──────── DATA ────────
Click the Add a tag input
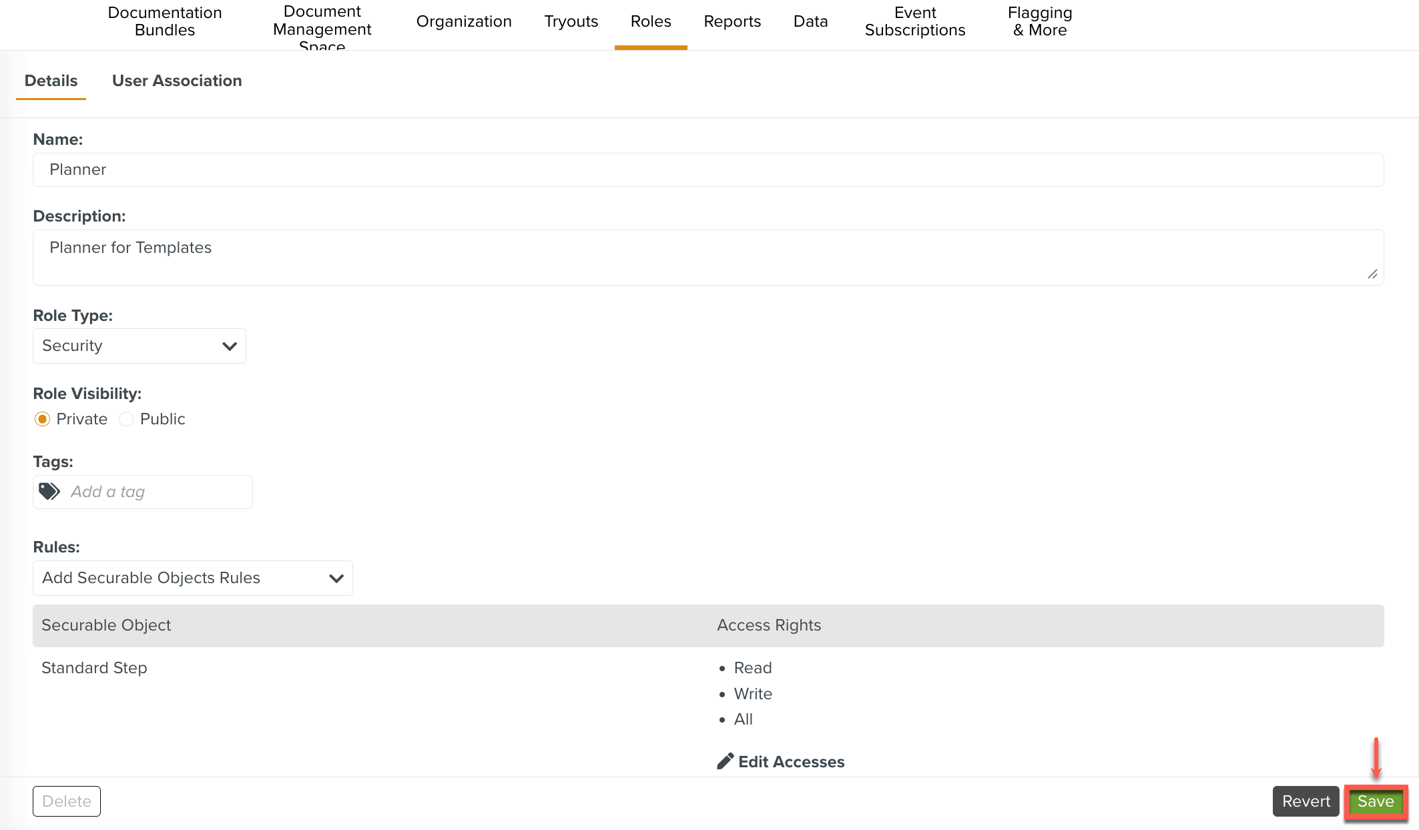Viewport: 1419px width, 830px height. [x=157, y=492]
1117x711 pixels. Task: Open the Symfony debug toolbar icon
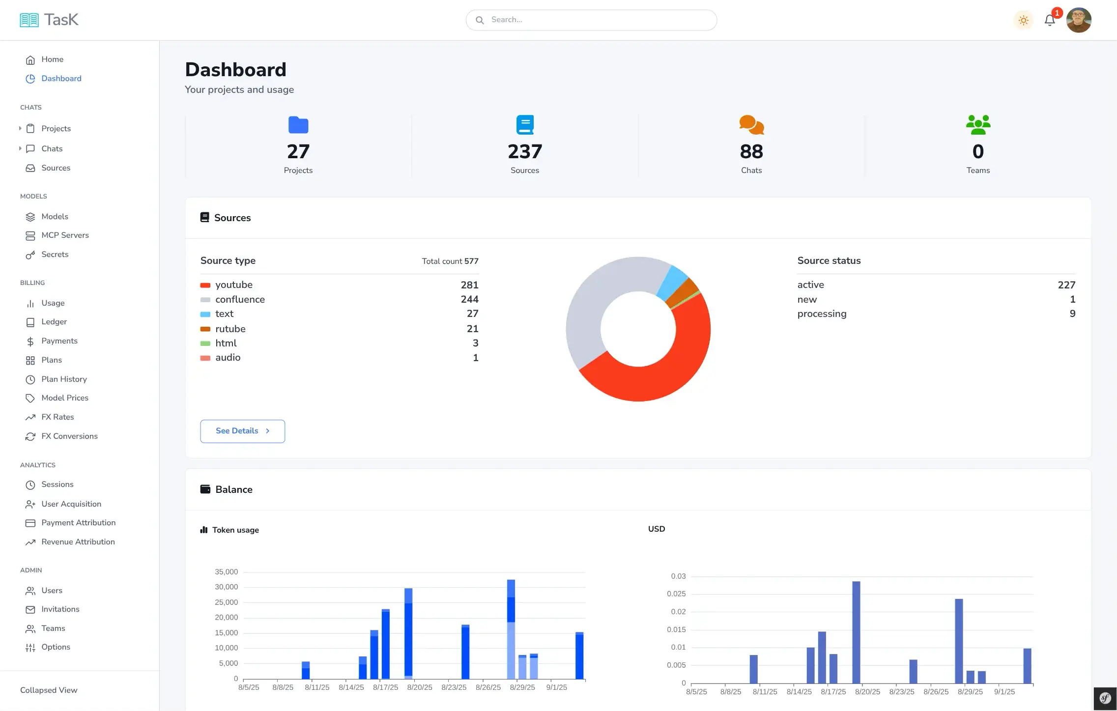(1105, 698)
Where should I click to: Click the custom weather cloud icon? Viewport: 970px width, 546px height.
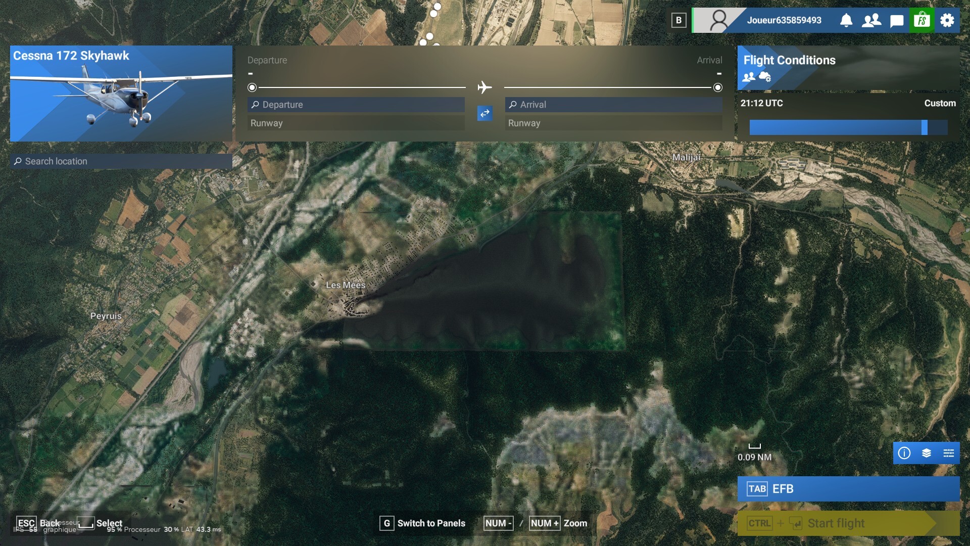coord(765,77)
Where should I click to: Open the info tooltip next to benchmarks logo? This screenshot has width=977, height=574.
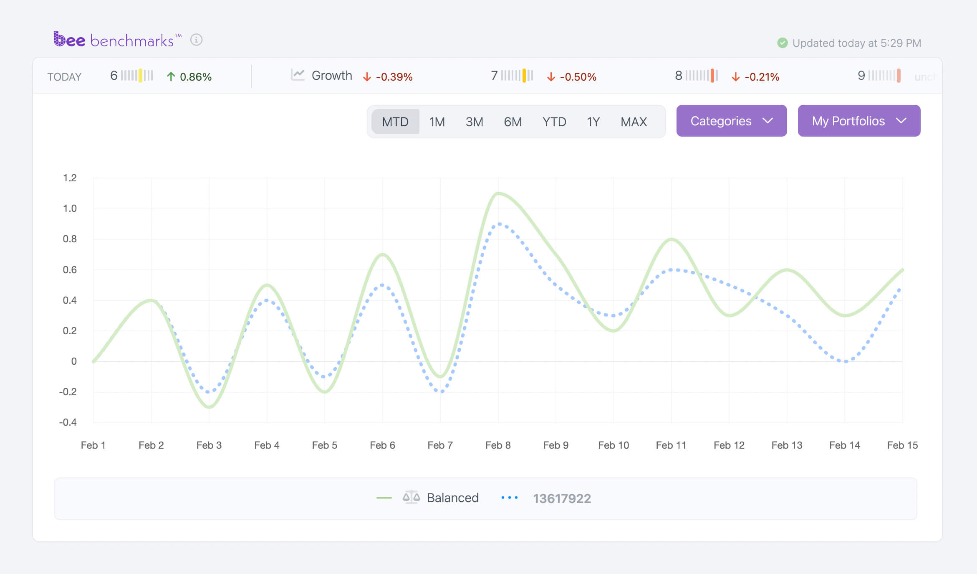tap(197, 41)
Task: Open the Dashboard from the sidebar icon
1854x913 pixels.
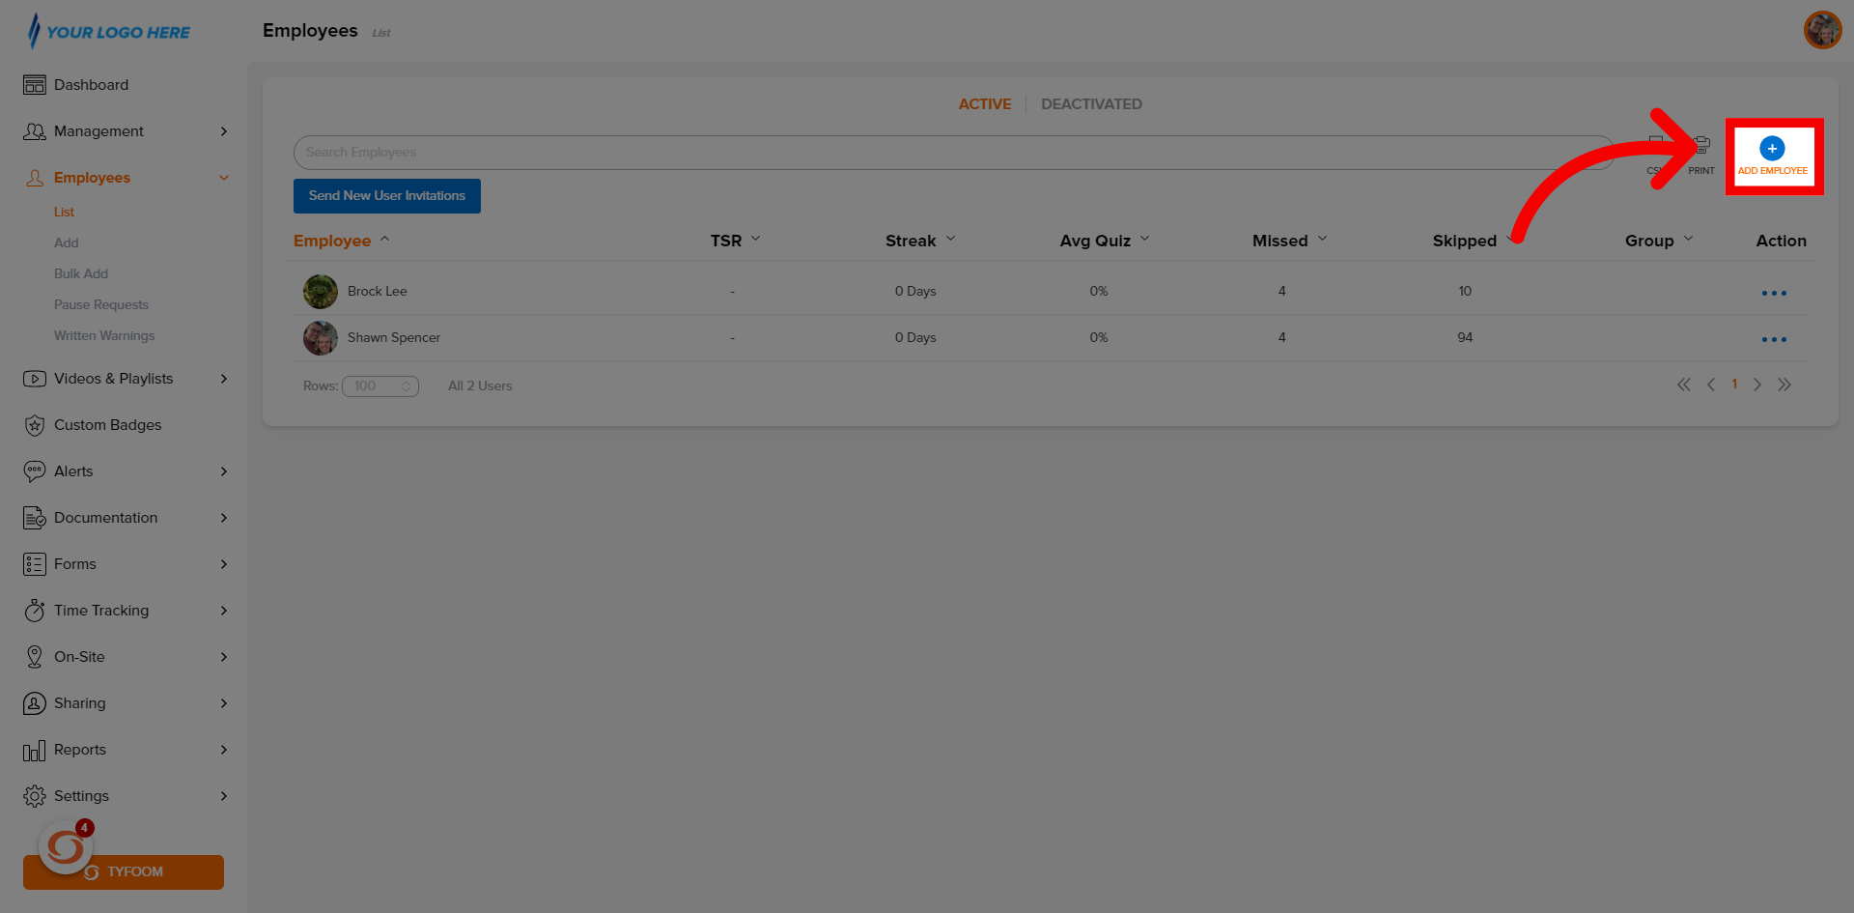Action: pos(35,84)
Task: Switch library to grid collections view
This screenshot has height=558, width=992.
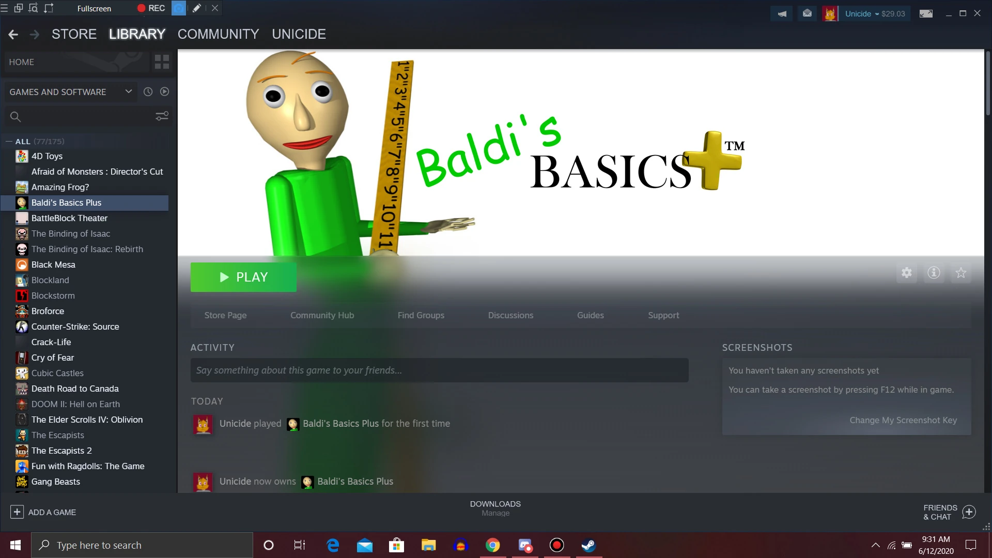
────────
## TO DO
Every line above should be repeated exactly; pictures stay out of the copy.

## EXERCISE RESULT
Click the Add a tag input
Viewport: 1419px width, 830px height. [x=157, y=492]
1117x711 pixels. Task: Open the Symfony debug toolbar icon
(1105, 698)
Where should I click to: Click the custom weather cloud icon? Viewport: 970px width, 546px height.
coord(765,77)
Where should I click to: Open the info tooltip next to benchmarks logo? This screenshot has width=977, height=574.
tap(197, 41)
Task: Open the Dashboard from the sidebar icon
1854x913 pixels.
Action: pos(35,84)
Task: Switch library to grid collections view
This screenshot has height=558, width=992.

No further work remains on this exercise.